2023 journal article

Acute radiotherapy-associated oral pain may promote tumor growth at distant sites


By: C. Meneses n, E. Gidcumb n, K. Marcus n, Y. Gonzalez n, Y. Lai n, S. Mishra n, B. Lascelles n, M. Nolan n

co-author countries: United States of America 🇺🇸
author keywords: pain; radiotherapy; sensory nerves; cancer; mouse; TRPV1
Source: Web Of Science
Added: June 12, 2023

Patients developing acute radiotherapy induced dermatitis or oral mucositis commonly experience pain. When severe, this radiotherapy-associated pain (RAP) can necessitate treatment breaks; unfortunately, in a variety of cancers, prolongation of the radiotherapy course has been associated with early cancer relapse and/or death.
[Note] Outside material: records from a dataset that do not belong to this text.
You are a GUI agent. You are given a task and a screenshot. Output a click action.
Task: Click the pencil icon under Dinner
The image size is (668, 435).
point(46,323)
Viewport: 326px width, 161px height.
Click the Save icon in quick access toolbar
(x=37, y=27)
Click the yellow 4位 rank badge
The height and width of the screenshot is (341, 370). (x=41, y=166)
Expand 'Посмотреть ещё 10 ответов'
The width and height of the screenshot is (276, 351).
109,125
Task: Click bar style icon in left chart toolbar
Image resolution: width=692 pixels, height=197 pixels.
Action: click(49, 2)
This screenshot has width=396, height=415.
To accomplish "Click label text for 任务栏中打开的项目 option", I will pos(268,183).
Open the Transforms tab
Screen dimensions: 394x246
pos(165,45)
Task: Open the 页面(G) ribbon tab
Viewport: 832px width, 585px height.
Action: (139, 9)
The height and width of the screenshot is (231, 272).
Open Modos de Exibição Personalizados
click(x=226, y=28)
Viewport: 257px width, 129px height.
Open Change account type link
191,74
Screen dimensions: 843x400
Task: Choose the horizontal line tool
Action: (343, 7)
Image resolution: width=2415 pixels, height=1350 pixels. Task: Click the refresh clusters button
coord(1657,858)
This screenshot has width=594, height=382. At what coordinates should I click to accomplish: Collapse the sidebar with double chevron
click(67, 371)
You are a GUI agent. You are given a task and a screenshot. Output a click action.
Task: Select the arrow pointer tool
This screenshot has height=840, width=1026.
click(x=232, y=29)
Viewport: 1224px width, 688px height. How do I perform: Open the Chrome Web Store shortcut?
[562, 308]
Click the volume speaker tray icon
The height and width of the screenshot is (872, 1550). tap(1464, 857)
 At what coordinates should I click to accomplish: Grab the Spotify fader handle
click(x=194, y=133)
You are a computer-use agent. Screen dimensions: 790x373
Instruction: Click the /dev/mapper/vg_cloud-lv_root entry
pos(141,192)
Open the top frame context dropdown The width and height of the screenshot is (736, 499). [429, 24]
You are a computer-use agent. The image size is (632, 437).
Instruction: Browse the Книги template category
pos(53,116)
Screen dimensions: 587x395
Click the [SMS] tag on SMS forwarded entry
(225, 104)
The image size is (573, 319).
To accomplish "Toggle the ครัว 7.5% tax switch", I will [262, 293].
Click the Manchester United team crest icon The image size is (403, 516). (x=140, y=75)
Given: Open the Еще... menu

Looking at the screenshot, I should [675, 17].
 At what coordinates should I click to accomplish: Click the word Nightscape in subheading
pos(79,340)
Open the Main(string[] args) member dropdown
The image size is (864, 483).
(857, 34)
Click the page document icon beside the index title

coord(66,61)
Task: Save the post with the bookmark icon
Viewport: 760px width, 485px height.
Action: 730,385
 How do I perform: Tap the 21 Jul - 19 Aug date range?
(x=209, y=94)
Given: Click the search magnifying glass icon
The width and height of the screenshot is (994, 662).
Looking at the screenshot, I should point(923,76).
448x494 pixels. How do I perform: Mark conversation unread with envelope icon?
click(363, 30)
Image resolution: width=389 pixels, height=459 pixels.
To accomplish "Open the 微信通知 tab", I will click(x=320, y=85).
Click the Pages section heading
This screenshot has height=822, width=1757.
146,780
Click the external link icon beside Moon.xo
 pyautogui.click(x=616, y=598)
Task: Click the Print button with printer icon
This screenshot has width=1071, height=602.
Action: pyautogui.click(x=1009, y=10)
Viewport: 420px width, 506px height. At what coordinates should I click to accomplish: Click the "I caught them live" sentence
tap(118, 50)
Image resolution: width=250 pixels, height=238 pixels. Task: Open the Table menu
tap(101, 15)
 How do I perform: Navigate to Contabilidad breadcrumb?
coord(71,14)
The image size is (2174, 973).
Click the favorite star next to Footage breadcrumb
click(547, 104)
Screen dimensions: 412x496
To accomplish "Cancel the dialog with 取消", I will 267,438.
This is often attributed to accelerated repopulation, but it is unknown whether pain or pain signaling constituents might alter tumor behavior and hasten metastatic disease progression. We studied this by testing the hypothesis that severe acute RAP at one site can hasten tumor growth at a distant site.Mice underwent single fraction tongue irradiation (27 Gy, or 0 Gy "sham" control) to induce severe glossitis. At the time of maximal oral RAP, one of three luciferase-transfected tumor cell lines were injected via tail vein (4T1, B16F10, MOC2; each paired to their syngeneic host: BALB/c or C57BL/6); tumor burden was assessed via in vivo transthoracic bioluminescence imaging and ex vivo pulmonary nodule quantification. Survival was compared using Kaplan-Meier statistics.Tongue irradiation and resultant RAP promoted lung tumor growth of 4T1-Luc2 cells in BALB/c mice. This effect was not a result of off-target radiation, nor an artefact of environmental stress caused by standard (subthermoneutral) housing temperatures. RAP did not affect the growth of B16F10-Luc2 cells, however, C57BL/6 mice undergoing tail vein injection of MOC2-Luc2 cells at the time of maximal RAP experienced early lung tumor-attributable death. Lung tumor growth was normalized when RAP was reduced by treatment with resiniferatoxin (300 µg/kg, subcutaneously, once).This research points towards radiation-induced activation of capsaicin-responsive (TRPV1) neurons as the cause for accelerated growth of tumors at distant (unirradiated) sites.